У REST API нет параметров или вариантов для решения этой проблемы — по моему мнению. Однако регистрацию следует выполнять только если у пользователя есть соответствующие права в его роли, как показано в следующем примере.

add_action( 'rest_api_init', function() {

    // Выход, если у текущего пользователя недостаточно прав.
    if ( ! current_user_can( 'edit_posts' ) ) {
        return;
    }

    // Регистрация метаданных.
    register_meta( 'post', 'foo', array(
        'show_in_rest' => true,
    ));
});

Это позволит передавать пользовательские данные в REST API только если у пользователя достаточно прав и возможностей в его роли. Мой пример с register_meta() — всего лишь иллюстрация, и он должен работать так же с вашим дополнительным параметром для register_post_type, например: $wp_post_types[ 'cpt' ]->show_in_rest = true;.

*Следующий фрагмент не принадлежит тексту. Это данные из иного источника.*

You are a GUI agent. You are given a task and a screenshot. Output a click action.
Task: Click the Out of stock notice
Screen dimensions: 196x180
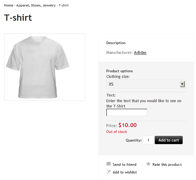point(117,132)
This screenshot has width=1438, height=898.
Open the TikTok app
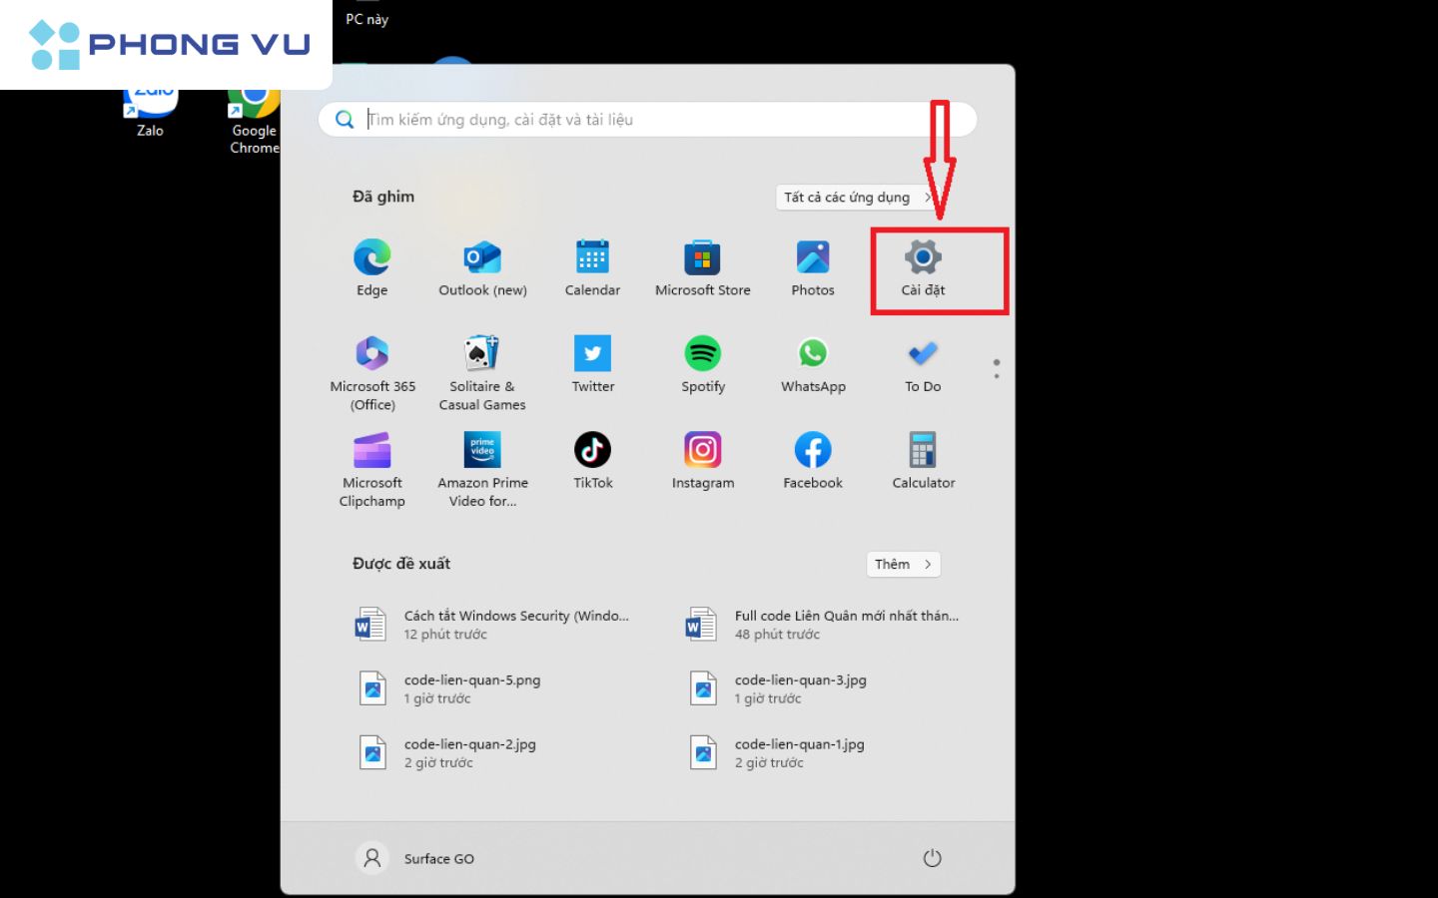pyautogui.click(x=592, y=461)
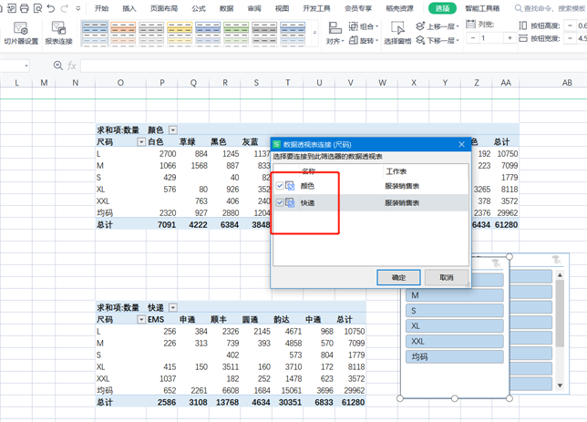Click the report connections (报表连接) icon
The height and width of the screenshot is (422, 587).
(x=58, y=33)
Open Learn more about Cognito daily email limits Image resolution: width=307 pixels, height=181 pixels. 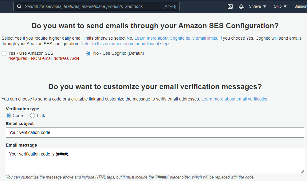(x=176, y=38)
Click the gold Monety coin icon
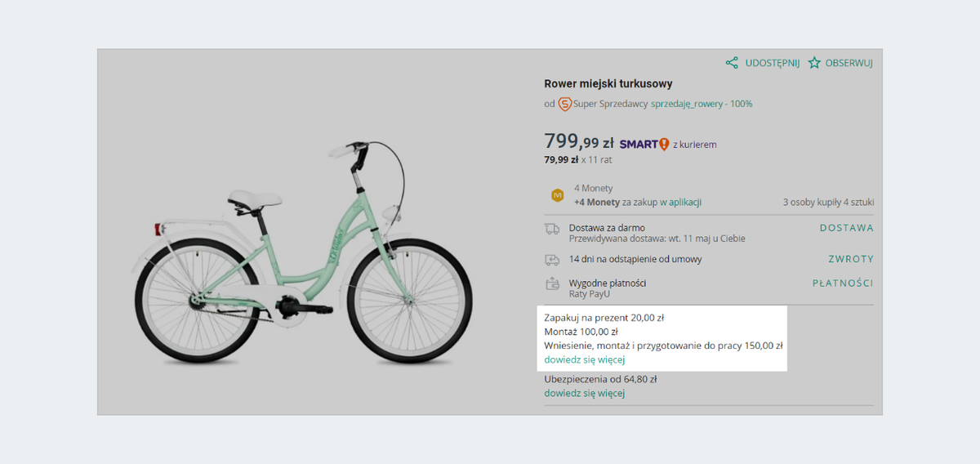This screenshot has height=464, width=980. pos(558,195)

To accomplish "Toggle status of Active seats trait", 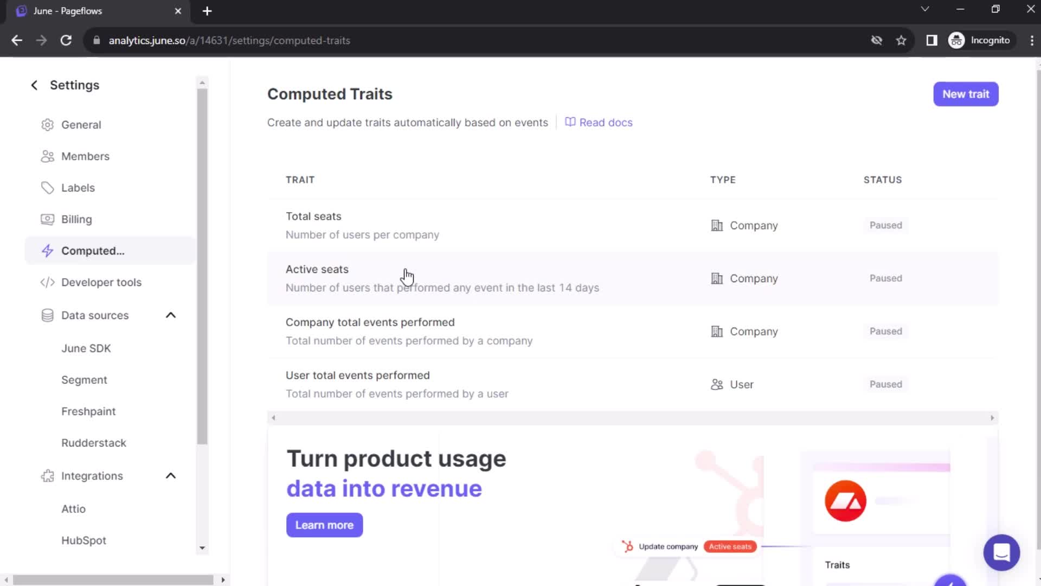I will click(x=886, y=278).
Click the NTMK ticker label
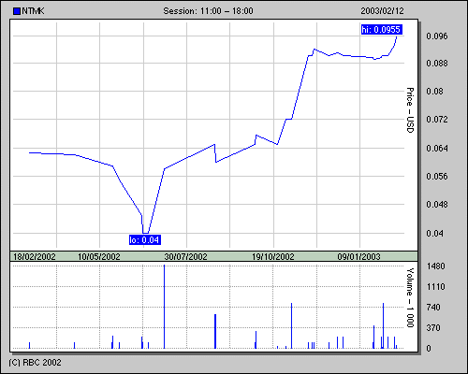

Luismi 121 · Answer 2 · 2021-09-22T15:23:53Z

Старый вопрос, но это сработало для меня, следуя требованиям @Drivingralle. Вы можете использовать current_user_can() как булевый переключатель для изменения поведения параметра show_in_rest:

function add_post_type() {

    $show_in_rest = current_user_can( 'read_cpt' ); //это вернет true или false

    $args = array(
        [...]
        'public'                => false,
        'has_archive'           => false,
        'exclude_from_search'   => true,
        'publicly_queryable'    => false,
        'show_in_rest'          => $show_in_rest, //булевый переключатель из current_user_can()
    );
    register_post_type( 'cpt', $args );
}
add_action( 'init', 'add_post_type' );

Таким образом, пользовательский тип записи будет отображаться в REST только для пользователей с требуемыми правами.

Walf 292 · Answer 3 · 2019-11-12T08:55:04Z

Не полагайтесь только на скрытие.

Вместо этого возвращайте ошибку в обработчике:

if (!current_user_can('read_addresses')) {
    return new WP_REST_Response('restricted', 403);
}

Чтобы также скрыть это, фильтруйте содержимое хуков rest_index и rest_namespace_index.

Walf

292

12 нояб. 2019 г. 08:55:04

Dino Morrison 1 · Answer 4 · 2019-11-12T19:01:35Z

Используйте функцию register_rest_route().

if( current_user_can( 'read_addresses' ) ) {
    register_rest_route( 'namespace/v1', 'cpt', array(
        'methods' => array( 'GET' ),
        'callback' => 'callback_function',
        'permission_callback' => 'permission_callback_function'
    ) );
}

Ваша функция callback_function будет обрабатывать запрос и возвращать ответ. Функция permissions_callback_function проверит права пользователя и вернет ошибку, если у пользователя нет указанных возможностей. В данном случае проверка прав, вероятно, не обязательна, но наличие этой функции не помешает.